Я как-то незаметно оказалась возле стола, а Скальде – возле меня.
– Иногда за его ревом я не слышу собственного голоса, своих мыслей. Тебе лучше держаться от меня подальше, – сказал тот, кто в данный момент держаться от меня подальше явно не собирался, а, наоборот, сокращал расстояние между нами, безжалостно его уничтожая. Из-за чего треклятые мурашки снова приготовились к старту. – А не делать шаги мне навстречу. Потом мы что-нибудь придумаем. Позже. Но сейчас я не могу бороться со всеми вами: с Древней, тобой, драконом.
– Со мной бороться не надо. И с собой тоже, – тихо возразила я, подаваясь от стола к ледяному магу. И тут же обратно, когда глаза Герхильда от этого порывистого движения затянуло туманом звериной ярости. Рискуя утонуть, захлебнуться во тьме драконьего взгляда, тем не менее внимательно посмотрела на Скальде. – Он не сможет меня принять, если ты продолжишь сдерживать его, подавлять.
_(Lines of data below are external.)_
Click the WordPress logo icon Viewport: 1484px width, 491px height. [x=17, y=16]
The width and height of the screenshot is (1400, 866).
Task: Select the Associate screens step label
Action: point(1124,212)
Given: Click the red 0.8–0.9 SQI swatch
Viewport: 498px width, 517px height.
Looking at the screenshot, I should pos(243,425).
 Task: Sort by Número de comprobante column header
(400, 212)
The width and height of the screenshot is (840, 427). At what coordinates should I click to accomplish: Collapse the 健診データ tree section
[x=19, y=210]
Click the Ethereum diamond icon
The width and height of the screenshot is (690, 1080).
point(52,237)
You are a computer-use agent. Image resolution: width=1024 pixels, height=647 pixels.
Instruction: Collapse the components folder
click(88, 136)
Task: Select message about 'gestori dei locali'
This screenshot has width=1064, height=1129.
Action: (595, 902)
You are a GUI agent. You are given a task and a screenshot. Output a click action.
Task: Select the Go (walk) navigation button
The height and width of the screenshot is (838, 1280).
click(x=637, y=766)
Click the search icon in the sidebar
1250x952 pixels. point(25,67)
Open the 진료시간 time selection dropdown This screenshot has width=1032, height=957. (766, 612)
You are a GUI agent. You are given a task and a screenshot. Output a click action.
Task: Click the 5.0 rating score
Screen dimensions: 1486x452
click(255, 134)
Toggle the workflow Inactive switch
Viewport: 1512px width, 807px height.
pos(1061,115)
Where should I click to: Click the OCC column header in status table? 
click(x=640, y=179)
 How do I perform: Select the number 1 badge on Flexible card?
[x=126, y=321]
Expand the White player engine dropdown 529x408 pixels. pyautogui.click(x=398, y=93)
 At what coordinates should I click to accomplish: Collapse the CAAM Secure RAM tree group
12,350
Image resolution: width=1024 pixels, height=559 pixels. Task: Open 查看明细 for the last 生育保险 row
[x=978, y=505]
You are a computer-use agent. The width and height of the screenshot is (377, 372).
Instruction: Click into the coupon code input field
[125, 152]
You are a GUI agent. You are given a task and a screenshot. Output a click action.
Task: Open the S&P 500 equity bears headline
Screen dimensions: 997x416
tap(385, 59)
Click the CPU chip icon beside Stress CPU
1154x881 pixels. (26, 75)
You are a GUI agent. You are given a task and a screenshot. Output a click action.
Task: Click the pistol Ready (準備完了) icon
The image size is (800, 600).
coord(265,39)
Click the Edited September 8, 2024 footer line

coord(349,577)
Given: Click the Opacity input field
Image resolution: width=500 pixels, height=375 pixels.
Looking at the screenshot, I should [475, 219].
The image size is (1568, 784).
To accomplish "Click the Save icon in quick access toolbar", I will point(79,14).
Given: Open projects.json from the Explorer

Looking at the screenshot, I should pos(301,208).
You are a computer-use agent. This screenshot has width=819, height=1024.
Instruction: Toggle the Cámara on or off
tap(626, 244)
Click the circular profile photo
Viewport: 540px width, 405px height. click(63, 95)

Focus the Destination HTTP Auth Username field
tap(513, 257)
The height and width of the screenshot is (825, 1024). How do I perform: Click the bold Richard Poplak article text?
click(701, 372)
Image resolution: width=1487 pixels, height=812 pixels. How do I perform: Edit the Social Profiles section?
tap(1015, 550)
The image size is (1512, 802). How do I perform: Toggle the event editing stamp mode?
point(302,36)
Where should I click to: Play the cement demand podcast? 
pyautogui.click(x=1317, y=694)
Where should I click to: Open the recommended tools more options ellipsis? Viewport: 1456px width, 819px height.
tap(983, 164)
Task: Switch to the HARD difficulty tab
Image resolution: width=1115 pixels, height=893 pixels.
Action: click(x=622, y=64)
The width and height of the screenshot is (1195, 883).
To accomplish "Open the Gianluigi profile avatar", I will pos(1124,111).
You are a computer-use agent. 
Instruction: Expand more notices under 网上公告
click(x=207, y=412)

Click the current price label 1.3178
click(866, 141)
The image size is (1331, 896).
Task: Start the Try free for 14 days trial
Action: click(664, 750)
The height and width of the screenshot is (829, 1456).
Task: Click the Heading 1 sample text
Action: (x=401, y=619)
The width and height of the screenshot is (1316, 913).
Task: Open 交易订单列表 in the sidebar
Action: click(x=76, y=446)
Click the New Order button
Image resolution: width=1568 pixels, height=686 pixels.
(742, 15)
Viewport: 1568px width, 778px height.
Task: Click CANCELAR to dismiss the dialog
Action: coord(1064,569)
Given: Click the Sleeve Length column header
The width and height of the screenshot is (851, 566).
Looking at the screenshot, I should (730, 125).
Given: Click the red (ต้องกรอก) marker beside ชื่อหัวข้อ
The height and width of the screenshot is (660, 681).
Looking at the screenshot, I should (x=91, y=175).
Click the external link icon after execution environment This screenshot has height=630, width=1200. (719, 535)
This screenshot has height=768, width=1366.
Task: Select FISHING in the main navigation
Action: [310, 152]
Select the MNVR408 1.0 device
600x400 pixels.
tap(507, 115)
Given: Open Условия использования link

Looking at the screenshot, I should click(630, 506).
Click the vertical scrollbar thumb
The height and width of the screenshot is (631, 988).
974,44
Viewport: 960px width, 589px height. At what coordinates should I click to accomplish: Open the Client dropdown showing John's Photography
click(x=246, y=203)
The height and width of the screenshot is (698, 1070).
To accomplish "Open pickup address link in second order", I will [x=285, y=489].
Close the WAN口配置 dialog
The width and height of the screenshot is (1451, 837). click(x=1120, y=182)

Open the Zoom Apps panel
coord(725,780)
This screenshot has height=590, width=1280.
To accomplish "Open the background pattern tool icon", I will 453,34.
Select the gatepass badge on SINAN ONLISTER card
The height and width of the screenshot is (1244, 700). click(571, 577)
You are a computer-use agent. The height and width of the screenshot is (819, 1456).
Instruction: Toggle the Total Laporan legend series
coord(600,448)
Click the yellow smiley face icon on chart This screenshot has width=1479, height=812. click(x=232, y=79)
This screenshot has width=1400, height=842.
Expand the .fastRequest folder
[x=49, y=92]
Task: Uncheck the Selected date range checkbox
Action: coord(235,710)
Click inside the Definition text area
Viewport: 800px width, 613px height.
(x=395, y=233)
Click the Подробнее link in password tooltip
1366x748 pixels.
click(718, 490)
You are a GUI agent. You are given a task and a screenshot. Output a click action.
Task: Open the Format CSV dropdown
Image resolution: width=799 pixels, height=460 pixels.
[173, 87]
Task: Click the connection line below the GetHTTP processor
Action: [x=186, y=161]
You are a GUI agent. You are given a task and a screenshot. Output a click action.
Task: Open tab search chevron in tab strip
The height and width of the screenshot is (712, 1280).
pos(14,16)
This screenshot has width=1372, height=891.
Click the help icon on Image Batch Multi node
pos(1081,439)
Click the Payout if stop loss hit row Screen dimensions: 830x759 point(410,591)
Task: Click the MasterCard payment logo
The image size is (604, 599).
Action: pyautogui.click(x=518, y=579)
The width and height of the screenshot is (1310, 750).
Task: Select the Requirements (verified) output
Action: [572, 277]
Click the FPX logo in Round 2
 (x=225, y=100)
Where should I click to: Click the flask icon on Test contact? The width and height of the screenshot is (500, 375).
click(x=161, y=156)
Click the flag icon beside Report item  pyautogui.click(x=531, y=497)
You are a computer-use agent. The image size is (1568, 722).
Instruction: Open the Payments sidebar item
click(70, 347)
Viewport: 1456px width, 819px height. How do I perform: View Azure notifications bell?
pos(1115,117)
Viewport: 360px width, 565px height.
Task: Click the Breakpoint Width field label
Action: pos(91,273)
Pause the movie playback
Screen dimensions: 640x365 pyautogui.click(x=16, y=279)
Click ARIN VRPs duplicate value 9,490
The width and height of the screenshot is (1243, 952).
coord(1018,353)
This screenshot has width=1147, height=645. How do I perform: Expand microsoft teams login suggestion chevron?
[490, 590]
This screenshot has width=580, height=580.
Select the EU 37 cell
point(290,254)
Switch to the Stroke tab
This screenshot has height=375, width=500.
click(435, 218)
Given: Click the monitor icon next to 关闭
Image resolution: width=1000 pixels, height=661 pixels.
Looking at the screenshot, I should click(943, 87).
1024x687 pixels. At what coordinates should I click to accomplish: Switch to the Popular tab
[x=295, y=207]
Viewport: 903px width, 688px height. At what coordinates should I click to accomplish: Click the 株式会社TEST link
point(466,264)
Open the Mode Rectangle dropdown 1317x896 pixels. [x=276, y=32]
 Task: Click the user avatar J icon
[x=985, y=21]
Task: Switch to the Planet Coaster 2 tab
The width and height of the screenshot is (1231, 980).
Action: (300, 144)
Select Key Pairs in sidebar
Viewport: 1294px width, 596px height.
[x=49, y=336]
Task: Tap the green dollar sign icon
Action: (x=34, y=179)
И снова губы плотно сжаты, руки напряжены. Снова от него веет холодом, пробирающимся под платье и дальше. Но этот холод вместе с близостью Ледяного обжигает похлеще раскаленного под солнцем песка какой-нибудь Сахары, и начинает казаться, будто со мной вот-вот случится самовозгорание.
Сейчас его глаза были, как грозовое небо над долиной, в которой состоялся злосчастный поединок, а в моих застыла одна только надежда, чтобы не оттолкнул снова, не начал говорить, что мне следует возвращаться к себе, усаживаться возле камина с очередным ледяным цветиком и смотреть на маму с бабушкой. Герхильд надеялся, что ностальгия по близким окажется сильнее моих к нему чувств и я уступлю уговорам, вернусь на Землю. Потому и забрасывал меня цветами.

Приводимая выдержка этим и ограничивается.